Imagine you go into the hospital for a surgery that is expected to have a six-week recovery period. The initial surgery seems to be successful but two weeks after the operation you experience unexpected pain that suggests something is quite wrong. At the emergency room you are told that you have a serious infection caused by the surgery. Unfortunately, lethal infections caused by dirty surgical tools are not uncommon. Such medical mistakes may lead to medical malpractice issues.
According to a recent investigation by NBC News, the protocol for cleaning surgical equipment is not as thorough as the steps that medical teams go through before a surgery occurs. Although the doctors and medical staff that use the equipment are well-trained and use specific protocol to avoid medical mistakes in the operating room, the staff that cleans the equipment after surgery can be an overlooked part of the surgical process.

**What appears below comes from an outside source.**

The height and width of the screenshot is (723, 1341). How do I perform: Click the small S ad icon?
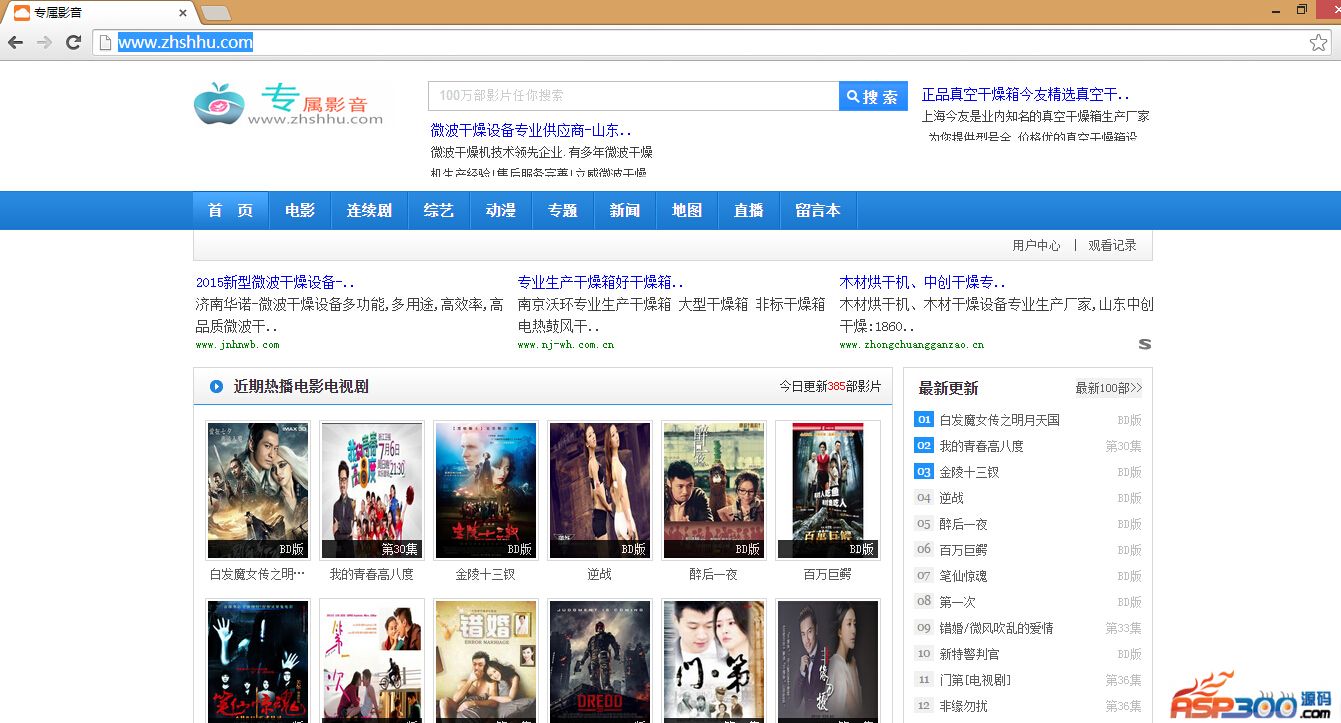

Usually, the departments in charge of cleaning surgical equipment are found in hospital basements and may be staffed by hourly-workers who are not paid enough. The workers are under pressure to clean equipment as fast as possible so that operating rooms can be used efficiently. Recent research has found that the push for efficiency has not always resulted in properly sterilized and clean equipment. According to one report, a risk management clinical engineer ran a camera through 350 suction instruments that had been sterilized according to hospital protocol, but the engineer found that every instrument contained surgical debris like blood or tissue. The results were presented to the Food and Drug Administration.

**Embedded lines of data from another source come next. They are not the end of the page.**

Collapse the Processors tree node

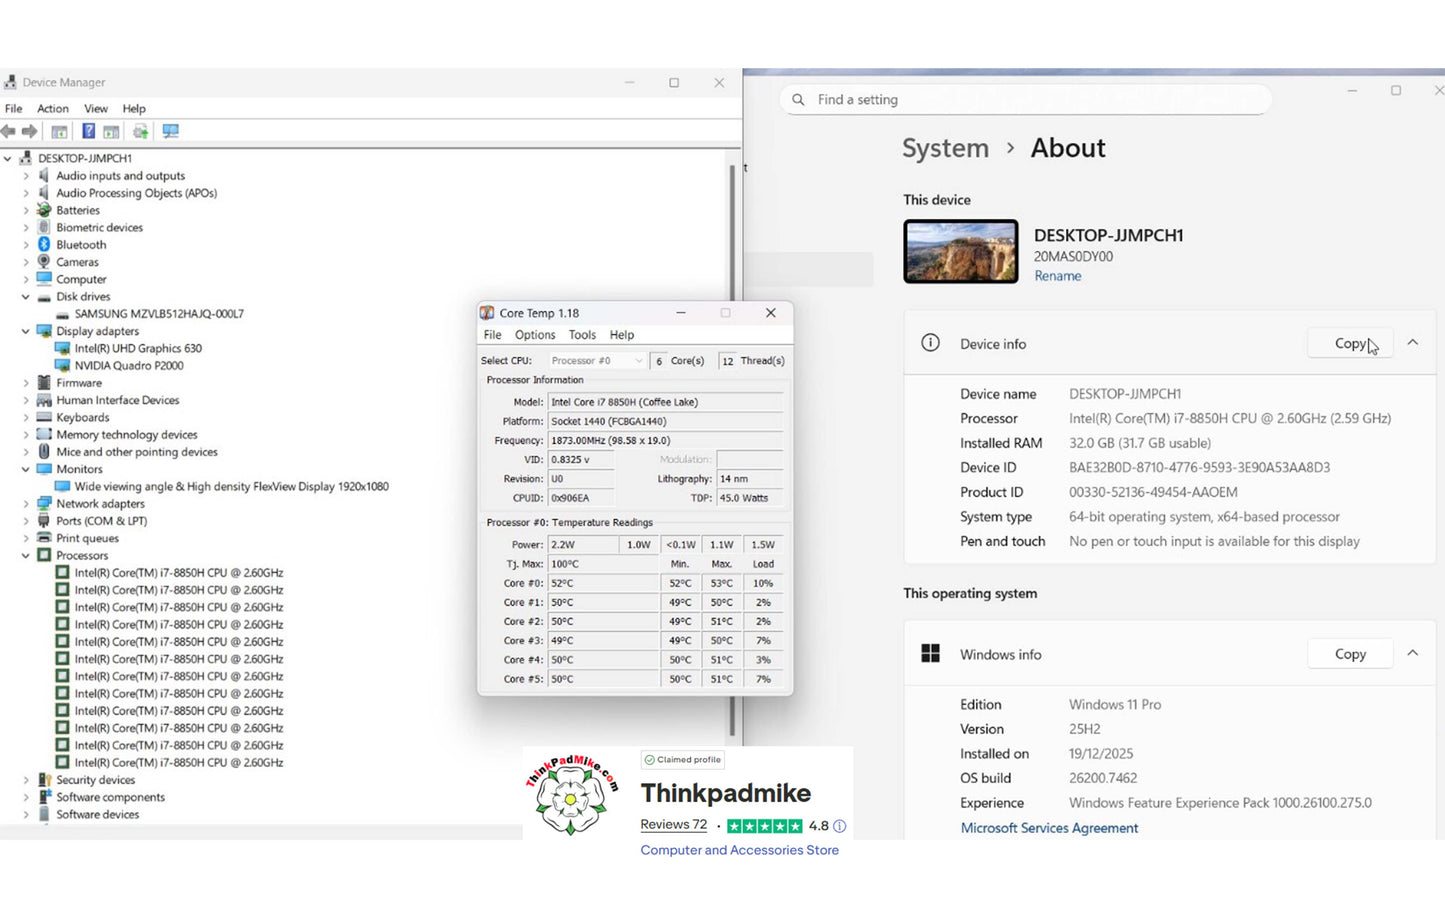26,556
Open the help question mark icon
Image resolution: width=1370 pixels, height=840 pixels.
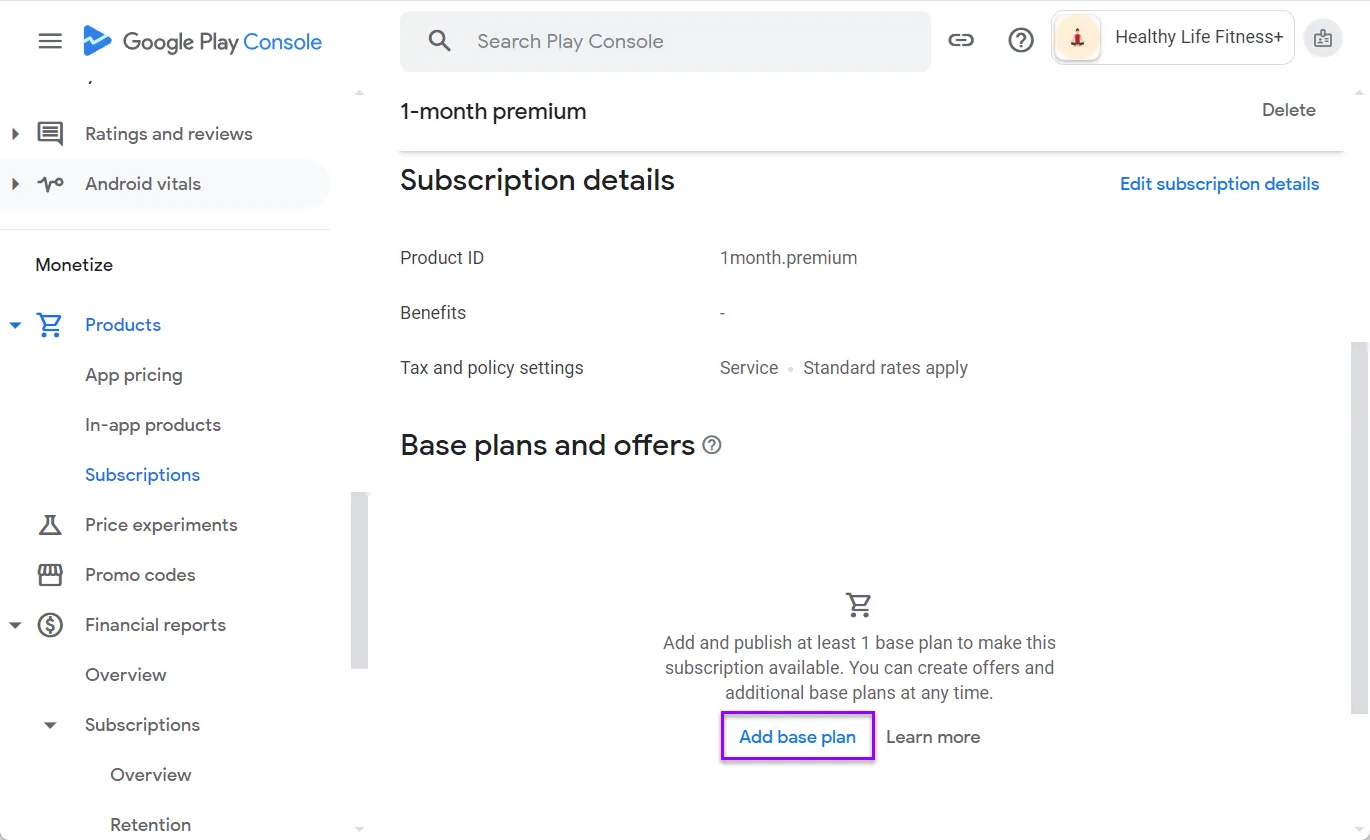pyautogui.click(x=1021, y=40)
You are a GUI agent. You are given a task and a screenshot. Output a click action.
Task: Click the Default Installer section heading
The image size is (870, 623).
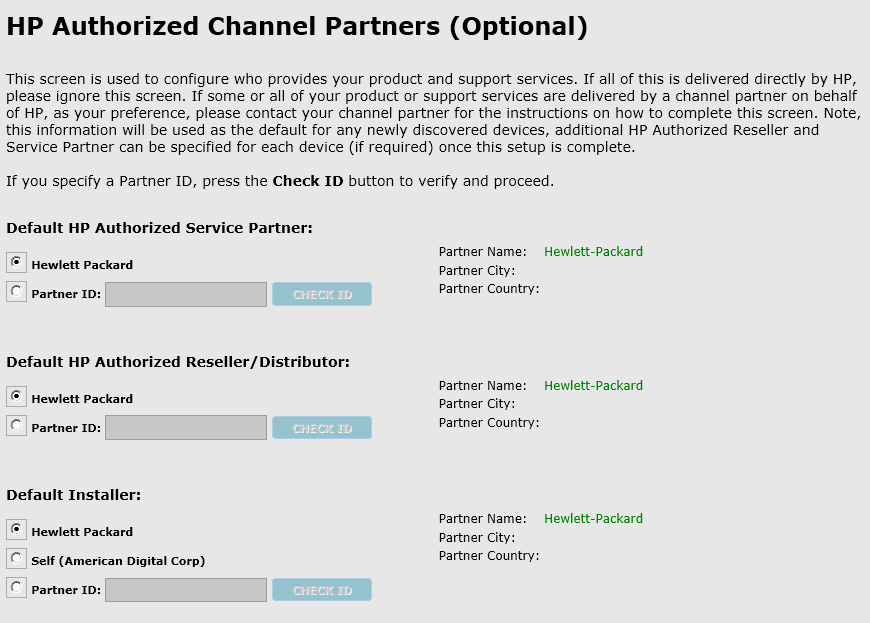coord(74,495)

If a surgical site infection occurs, it is not likely that the error will be reported to a regulator. Only 25 states require hospitals to report surgical site infections and only one state requires sterilization workers to complete training. Surgical tools have also gotten smaller and more complex, and experts say newer tools are harder to clean. Experts say the cleaning instructions provided by manufacturers have not kept pace. As a result, some experts say change is needed across the board to remove the cleaning of surgical tools from the shadows.